No cabe duda de que la situación en que se encuentra España en el contexto europeo es, de acuerdo con este informe, más que preocupante, con unas muy ligeras señales de recuperación en el último año, que no permiten albergar excesivas esperanzas. Y, además, en términos comparativos, las diferencias entre los países que aumentan la financiación pública de sus universidades y los que la reducen continúa creciendo. Como afirma el informe, una vez efectuados los recortes, su recuperación exige mucho tiempo y eso se deja sentir durante un periodo dilatado.

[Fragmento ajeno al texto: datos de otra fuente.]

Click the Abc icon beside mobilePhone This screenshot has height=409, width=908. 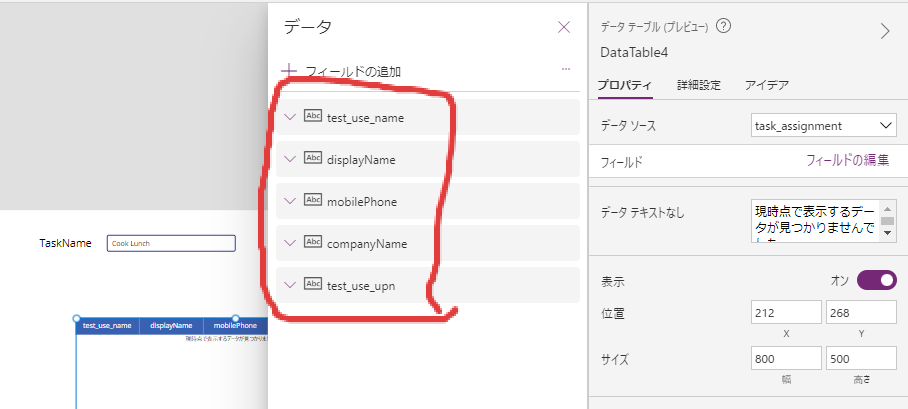pyautogui.click(x=312, y=200)
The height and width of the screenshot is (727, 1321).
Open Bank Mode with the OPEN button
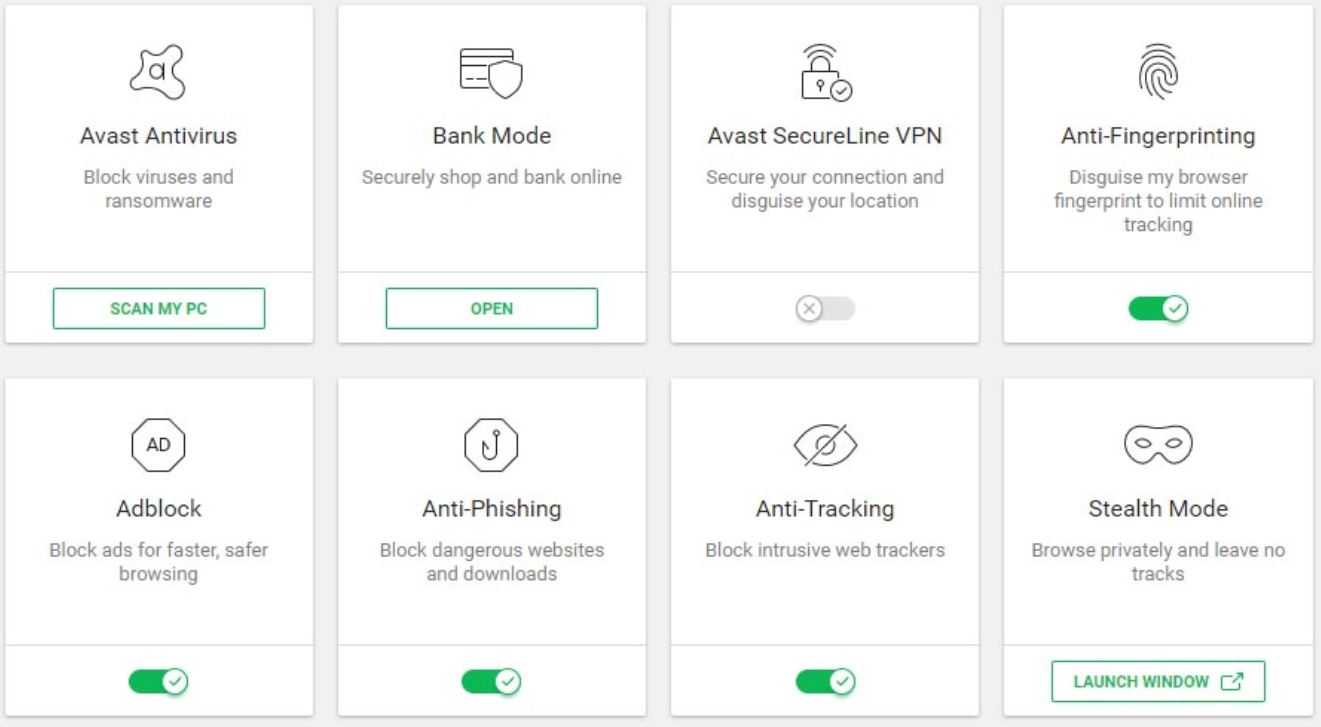click(492, 308)
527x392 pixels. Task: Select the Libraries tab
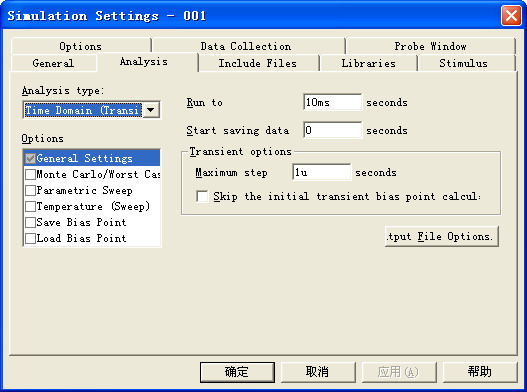(x=369, y=63)
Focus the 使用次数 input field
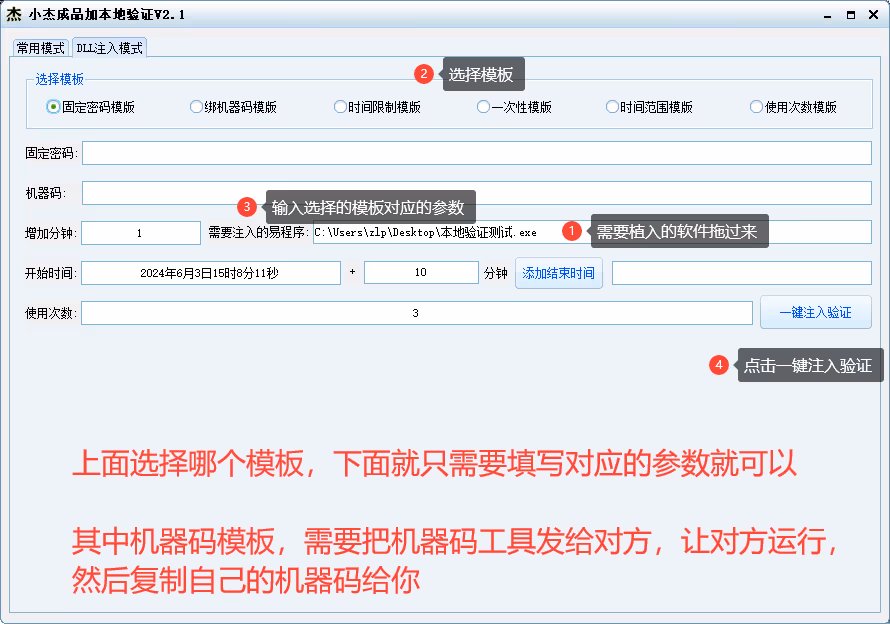 coord(416,313)
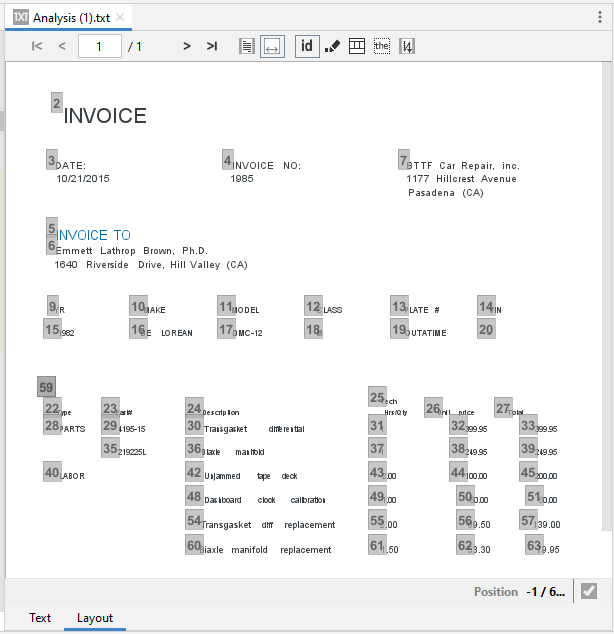Viewport: 614px width, 634px height.
Task: Click the element marker numbered 2 by INVOICE
Action: [x=57, y=103]
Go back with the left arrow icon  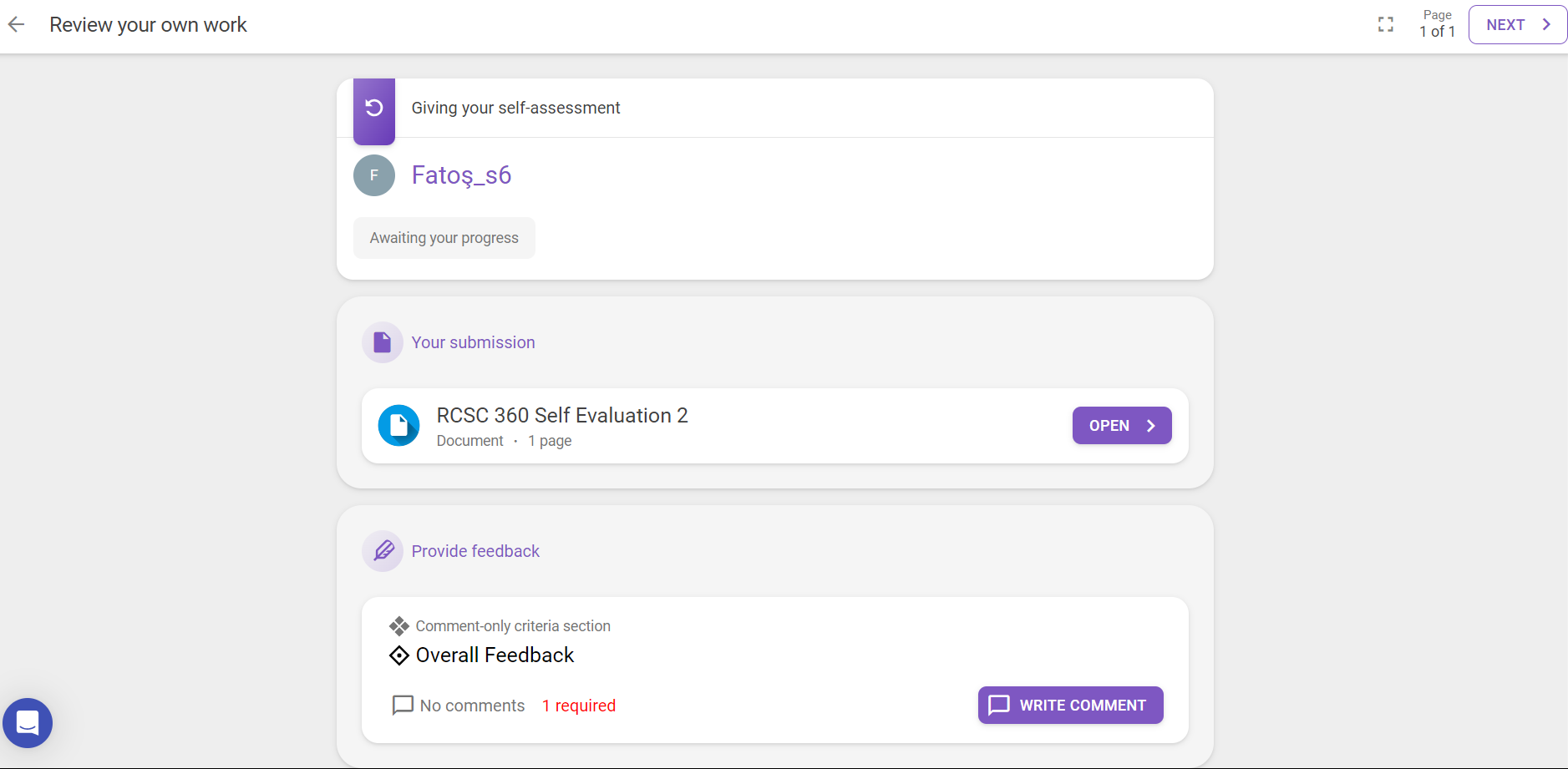(x=16, y=25)
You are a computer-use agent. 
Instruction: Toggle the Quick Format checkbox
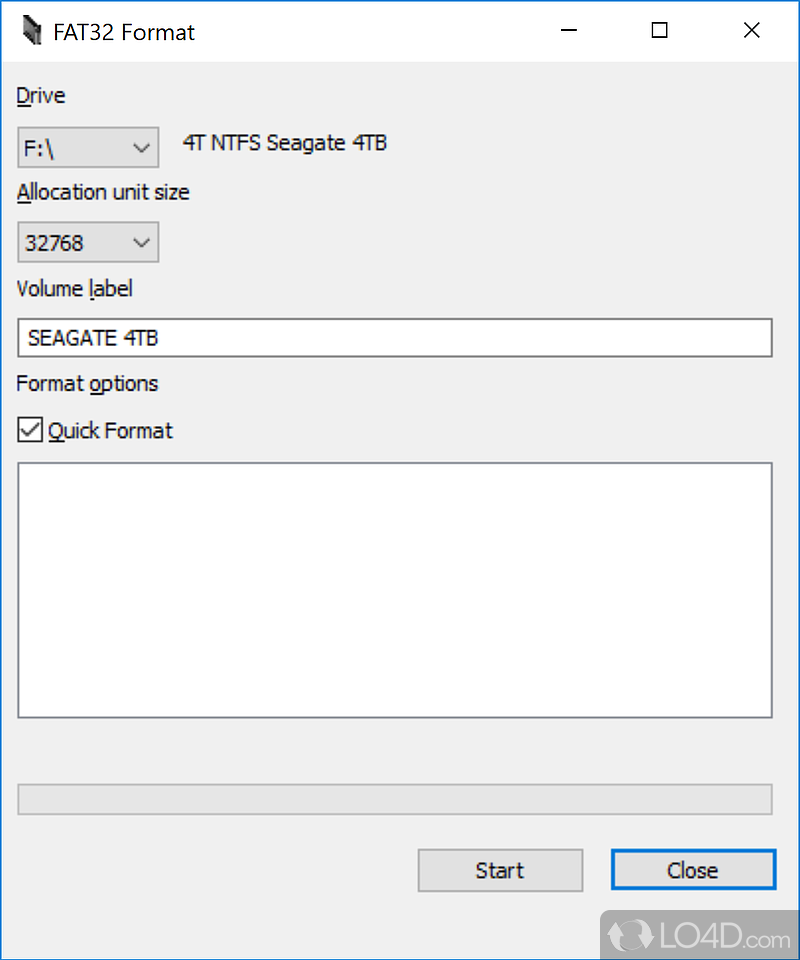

¿Por qué el sistema universitario no se ha hundido en estas circunstancias? La respuesta la da el informe del Observatorio del Sistema Universitario: porque se han transferido esos recortes a las familias y los estudiantes. La aportación de las matrículas al presupuesto de las universidades ha pasado de representar el 11% de media en 2009 al 18% en 2015. Los precios públicos de los estudios han crecido en el mismo periodo un promedio del 31%, alcanzando el 67,6% en Cataluña, el 59,4% en la Comunidad Valenciana y el 40,7% en Madrid. Por el contrario, la financiación pública media ha bajado del 78% al 71% en el mismo periodo (me permitirán un ligero desahogo: en la UNED la financiación pública representa apenas el 40% del presupuesto anual, lo que resulta profundamente injusto para sus estudiantes).

Así pues, por si teníamos pocos datos acerca del declive de la inversión pública en las universidades españolas, la transferencia de parte de esta a las familias y los estudiantes, y la situación general de infrafinanciación en que vive el sistema universitario, las evidencias aportadas por estos dos informes no hacen sino corroborar la sensación general de desatención por parte de las autoridades. ¿Hasta cuándo tendremos que esperar para que se comience a revertirla?